Industry sources have suggested that NEC's joint venture partner in Shanghai, Hua Hong, will buy an empty fab shell from troubled local chip maker, Grace Semiconductor. The two companies may even merge.
The fab will be fitted out with cutting edge chip manufacturing equipment able to use large 300mm silicon wafers to build latest-generation chips. An unnamed source that spoke to Reuters put the likely cost of the project at $1.6bn.
"But they haven't any concrete plan when they will install equipment," said Hsu. "It's easier said than done."
Globally, cutting-edge chip production is dominated by companies like Taiwan Semiconductor Manufacturing, and United Semiconductor Manufacturing, both based in Taiwan, and Semiconductor Manufacturing International Corp based in Shanghai.
These so-called 'pure-play foundries' concentrate on building chips for other companies, rather than designing their own.
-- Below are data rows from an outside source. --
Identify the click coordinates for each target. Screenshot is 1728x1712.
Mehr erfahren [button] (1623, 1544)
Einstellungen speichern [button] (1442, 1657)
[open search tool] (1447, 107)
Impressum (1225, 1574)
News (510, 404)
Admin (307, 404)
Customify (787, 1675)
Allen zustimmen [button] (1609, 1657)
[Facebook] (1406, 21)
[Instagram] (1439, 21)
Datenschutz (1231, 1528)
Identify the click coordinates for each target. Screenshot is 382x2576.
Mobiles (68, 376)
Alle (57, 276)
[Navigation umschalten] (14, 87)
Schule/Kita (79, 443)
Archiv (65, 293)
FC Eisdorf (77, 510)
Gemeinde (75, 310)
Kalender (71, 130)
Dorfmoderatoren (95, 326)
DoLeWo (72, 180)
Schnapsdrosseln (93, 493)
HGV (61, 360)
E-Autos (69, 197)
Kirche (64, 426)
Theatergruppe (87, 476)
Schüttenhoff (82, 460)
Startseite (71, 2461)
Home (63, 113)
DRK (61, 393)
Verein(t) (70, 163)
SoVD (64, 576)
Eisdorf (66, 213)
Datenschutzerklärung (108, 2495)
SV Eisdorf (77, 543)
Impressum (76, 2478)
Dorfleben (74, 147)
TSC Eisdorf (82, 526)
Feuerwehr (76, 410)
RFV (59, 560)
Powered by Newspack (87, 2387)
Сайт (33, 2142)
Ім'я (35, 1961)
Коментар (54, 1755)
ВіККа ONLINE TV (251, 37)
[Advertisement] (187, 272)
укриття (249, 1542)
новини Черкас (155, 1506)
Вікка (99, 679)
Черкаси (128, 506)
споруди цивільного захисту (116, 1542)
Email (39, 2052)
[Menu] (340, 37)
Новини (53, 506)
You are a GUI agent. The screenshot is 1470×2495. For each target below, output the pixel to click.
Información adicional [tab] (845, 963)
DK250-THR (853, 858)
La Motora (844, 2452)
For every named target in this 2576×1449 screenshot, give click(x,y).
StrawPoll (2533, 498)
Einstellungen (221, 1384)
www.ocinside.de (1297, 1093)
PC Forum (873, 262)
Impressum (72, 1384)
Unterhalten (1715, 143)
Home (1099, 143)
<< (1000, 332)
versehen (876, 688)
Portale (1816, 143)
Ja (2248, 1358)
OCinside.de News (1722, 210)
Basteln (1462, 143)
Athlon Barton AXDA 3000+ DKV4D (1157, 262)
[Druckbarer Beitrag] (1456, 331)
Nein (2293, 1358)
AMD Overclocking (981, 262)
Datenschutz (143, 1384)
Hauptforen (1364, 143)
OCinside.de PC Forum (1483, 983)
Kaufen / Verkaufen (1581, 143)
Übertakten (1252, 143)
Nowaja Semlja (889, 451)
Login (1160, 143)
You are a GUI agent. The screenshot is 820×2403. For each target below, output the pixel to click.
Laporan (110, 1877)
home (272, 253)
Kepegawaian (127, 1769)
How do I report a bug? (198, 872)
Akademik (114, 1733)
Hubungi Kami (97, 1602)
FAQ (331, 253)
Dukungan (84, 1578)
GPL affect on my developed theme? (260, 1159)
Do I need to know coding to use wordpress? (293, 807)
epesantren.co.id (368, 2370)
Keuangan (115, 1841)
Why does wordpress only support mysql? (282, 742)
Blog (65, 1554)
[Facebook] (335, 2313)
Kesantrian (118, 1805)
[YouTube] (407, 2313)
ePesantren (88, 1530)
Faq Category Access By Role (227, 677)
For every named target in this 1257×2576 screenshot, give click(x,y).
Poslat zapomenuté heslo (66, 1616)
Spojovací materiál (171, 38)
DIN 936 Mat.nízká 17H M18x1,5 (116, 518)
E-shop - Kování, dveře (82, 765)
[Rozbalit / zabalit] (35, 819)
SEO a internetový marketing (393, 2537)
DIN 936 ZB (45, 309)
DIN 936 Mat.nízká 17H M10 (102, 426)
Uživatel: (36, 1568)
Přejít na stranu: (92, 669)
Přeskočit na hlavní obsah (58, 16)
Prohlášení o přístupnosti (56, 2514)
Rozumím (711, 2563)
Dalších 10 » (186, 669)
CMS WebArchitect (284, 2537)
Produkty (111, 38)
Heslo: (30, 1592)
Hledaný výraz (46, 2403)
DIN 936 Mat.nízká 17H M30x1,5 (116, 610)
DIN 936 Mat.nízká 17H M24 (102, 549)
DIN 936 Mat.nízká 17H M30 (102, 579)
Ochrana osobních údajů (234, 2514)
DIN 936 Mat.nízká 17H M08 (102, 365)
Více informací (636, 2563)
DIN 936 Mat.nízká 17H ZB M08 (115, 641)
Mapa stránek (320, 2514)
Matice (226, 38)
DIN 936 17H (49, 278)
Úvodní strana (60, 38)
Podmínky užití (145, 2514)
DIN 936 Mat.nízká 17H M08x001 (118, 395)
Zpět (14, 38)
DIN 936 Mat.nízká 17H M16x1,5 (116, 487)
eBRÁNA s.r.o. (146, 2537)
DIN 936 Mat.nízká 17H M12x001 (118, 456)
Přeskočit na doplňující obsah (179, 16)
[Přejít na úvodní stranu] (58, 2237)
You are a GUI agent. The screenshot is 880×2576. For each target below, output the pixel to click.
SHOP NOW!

Customers include a wide variety of companies without their own manufacturing facilities, such as graphics chip makers Nvidia and ATI.
If Hua Hong puts the new plant into the foundry business the introduction of this production capacity into the market would tend to push down manufacturing costs of a wide range of chips - particularly as the new China-based foundries, like SMIC and Grace, have been offering extremely low prices to win business from established Taiwanese suppliers recently.
According to Hsu, however, the new factory will probably be devoted to making a more limited range of chips for Hua Hong and NEC, rather than other companies.
A TSMC spokesman, commenting on reports that Hua Hong planned to cooperate or merge with Grace Semiconductor, noted that details were still unclear, but said Grace Semiconductor already had plans to develop the empty fab, so the introduction of Hua Hong into the equation is irrelevant.
"They're both already there, so from my point of view, it doesn't really make any difference," he said.
Companies are eager to build chip making plants in China because of great demand from local and foreign manufacturers. Reuters reported that China's semiconductor market was believed to be worth about $40bn in 2004, and is predicted to see 20 to 30 per cent annual growth rates.
Currently, the majority of these chips are made outside China, largely in Taiwan.